Background and Motivation
After witnessing the murder of her father by a ruthless Hispanic gangbanger when she was just nine years old, she now has a score to settle, not just with the notorious Avenues Street Gang who reigns down terror on the citizens in L.A.'s Northeast Division where she works, but with the LAPD itself.
Conflict and Challenges
With her aggressive approach in dealing with the local street gangs, she soon finds herself, along with her partner, on a Mexican Mafia hit list after three Avenues Street Gang members die, one of them the little brother of an imprisoned Mafioso, at the conclusion of a violent police pursuit. Even though she is on a Mafia hit list, Marissa sets out to find the gang member who killed her uncle before she was born, who is now out of prison and back on the streets with EMERO status and considered a parolee at large.

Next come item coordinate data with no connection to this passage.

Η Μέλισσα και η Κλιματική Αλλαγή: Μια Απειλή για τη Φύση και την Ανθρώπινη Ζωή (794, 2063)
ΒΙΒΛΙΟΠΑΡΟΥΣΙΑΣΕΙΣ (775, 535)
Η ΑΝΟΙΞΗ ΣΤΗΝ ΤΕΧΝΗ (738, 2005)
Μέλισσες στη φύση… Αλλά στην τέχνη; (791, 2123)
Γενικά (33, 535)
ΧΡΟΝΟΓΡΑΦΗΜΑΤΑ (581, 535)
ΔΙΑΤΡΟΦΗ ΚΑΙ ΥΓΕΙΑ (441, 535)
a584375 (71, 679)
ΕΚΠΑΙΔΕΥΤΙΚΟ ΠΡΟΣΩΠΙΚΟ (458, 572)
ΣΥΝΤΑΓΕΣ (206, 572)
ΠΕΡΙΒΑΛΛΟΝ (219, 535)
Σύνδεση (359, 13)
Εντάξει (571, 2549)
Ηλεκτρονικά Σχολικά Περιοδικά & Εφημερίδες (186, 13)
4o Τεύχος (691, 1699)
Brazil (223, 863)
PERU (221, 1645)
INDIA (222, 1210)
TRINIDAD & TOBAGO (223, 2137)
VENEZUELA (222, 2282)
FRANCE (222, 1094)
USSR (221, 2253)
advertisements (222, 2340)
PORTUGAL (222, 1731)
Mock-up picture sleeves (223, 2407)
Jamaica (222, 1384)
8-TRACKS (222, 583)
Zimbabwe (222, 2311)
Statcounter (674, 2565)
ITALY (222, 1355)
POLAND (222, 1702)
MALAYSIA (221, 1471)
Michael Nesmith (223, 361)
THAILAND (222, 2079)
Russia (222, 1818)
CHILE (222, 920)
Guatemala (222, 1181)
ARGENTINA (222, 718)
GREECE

Escalating Violence and Teamwork
Things get worse when the hit on Marissa and her partner by gang members goes awry, resulting in the accidental murder of a family member and her partner's wife. Marissa eventually teams up with Bryce Stevens, a detective assigned to the Robbery Homicide Division of the LAPD. Together, they devise a plan to trick Emilio Soto, aka Whitey, a bumbling Avenues gang member, into becoming a confidential informant, hoping he will lead them to the individual who killed her uncle and to the gang members responsible for her family member's and her partner's wife's deaths.
Climax and Race Against Time
It becomes a race between Marissa Ortega and Jorge Mendoza, the Avenues Street Gang leader, to see who will stay alive long enough before the other is brought to justice.